Re: [RFC PATCH v1] media: uvcvideo: Cache URB header data before processing

From: Alan Stern
Date: Wed Aug 08 2018 - 13:04:48 EST


On Wed, 8 Aug 2018, Laurent Pinchart wrote:

> Hello,
>
> On Wednesday, 8 August 2018 17:20:21 EEST Alan Stern wrote:
> > On Wed, 8 Aug 2018, Keiichi Watanabe wrote:
> > > Hi Laurent, Kieran, Tomasz,
> > >
> > > Thank you for reviews and suggestions.
> > > I want to do additional measurements for improving the performance.
> > >
> > > Let me clarify my understanding:
> > > Currently, if the platform doesn't support coherent-DMA (e.g. ARM),
> > > urb_buffer is allocated by usb_alloc_coherent with
> > > URB_NO_TRANSFER_DMA_MAP flag instead of using kmalloc.
> >
> > Not exactly. You are mixing up allocation with mapping. The speed of
> > the allocation doesn't matter; all that matters is whether the memory
> > is cached and when it gets mapped/unmapped.
> >
> > > This is because we want to avoid frequent DMA mappings, which are
> > > generally expensive. However, memories allocated in this way are not
> > > cached.
> > >
> > > So, we wonder if using usb_alloc_coherent is really fast.
> > > In other words, we want to know which is better:
> > > "No DMA mapping/Uncached memory" v.s. "Frequent DMA mapping/Cached
> > > memory".
>
> The second option should also be split in two:
>
> - cached memory with DMA mapping/unmapping around each transfer
> - cached memory with DMA mapping/unmapping at allocation/free time, and DMA
> sync around each transfer
>
> The second option should in theory lead to at least slightly better
> performances, but tests with the pwc driver have reported contradictory
> results. I'd like to know whether that's also the case with the uvcvideo
> driver, and if so, why.
>
> > There is no need to wonder. "Frequent DMA mapping/Cached memory" is
> > always faster than "No DMA mapping/Uncached memory".
>
> Is it really, doesn't it depend on the CPU access pattern ?

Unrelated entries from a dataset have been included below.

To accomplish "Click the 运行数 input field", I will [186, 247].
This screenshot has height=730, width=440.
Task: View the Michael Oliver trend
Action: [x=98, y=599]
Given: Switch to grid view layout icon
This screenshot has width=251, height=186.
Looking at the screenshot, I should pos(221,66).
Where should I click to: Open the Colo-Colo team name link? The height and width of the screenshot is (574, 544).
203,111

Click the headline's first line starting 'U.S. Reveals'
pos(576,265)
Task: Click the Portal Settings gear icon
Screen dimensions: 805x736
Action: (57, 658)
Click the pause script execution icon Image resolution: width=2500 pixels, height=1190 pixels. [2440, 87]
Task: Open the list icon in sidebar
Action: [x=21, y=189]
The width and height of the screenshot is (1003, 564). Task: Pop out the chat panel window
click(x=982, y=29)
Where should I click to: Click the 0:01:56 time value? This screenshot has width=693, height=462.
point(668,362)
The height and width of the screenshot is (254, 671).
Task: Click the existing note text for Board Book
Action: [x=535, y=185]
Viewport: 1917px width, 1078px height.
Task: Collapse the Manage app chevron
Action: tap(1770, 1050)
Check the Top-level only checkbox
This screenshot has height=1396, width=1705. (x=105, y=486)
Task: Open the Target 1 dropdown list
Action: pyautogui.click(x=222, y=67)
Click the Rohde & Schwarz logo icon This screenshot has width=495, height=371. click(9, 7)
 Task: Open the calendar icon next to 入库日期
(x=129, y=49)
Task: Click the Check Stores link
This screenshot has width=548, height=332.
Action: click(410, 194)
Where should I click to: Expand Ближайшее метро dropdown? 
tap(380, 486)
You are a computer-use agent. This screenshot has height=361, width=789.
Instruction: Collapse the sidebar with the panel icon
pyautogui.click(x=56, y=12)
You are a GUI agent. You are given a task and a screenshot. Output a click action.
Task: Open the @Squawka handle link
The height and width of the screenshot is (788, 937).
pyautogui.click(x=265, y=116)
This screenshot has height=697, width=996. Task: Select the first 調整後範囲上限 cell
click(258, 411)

Well, if your access pattern involves transferring data in from the
device and then throwing it away without reading it, you might get a
different result. :-) But assuming you plan to read the data after
transferring it, using uncached memory slows things down so much that
the overhead of DMA mapping/unmapping is negligible by comparison.

The only exception might be if you were talking about very small
amounts of data. I don't know exactly where the crossover occurs, but
bear in mind that Matwey's tests required ~50 us for mapping/unmapping
and 3000 us for accessing uncached memory. He didn't say how large the
transfers were, but that's still a pretty big difference.

Alan Stern

> > The only issue is that on some platform (such as x86) but not others,
> > there is a third option: "No DMA mapping/Cached memory". On platforms
> > which support it, this is the fastest option.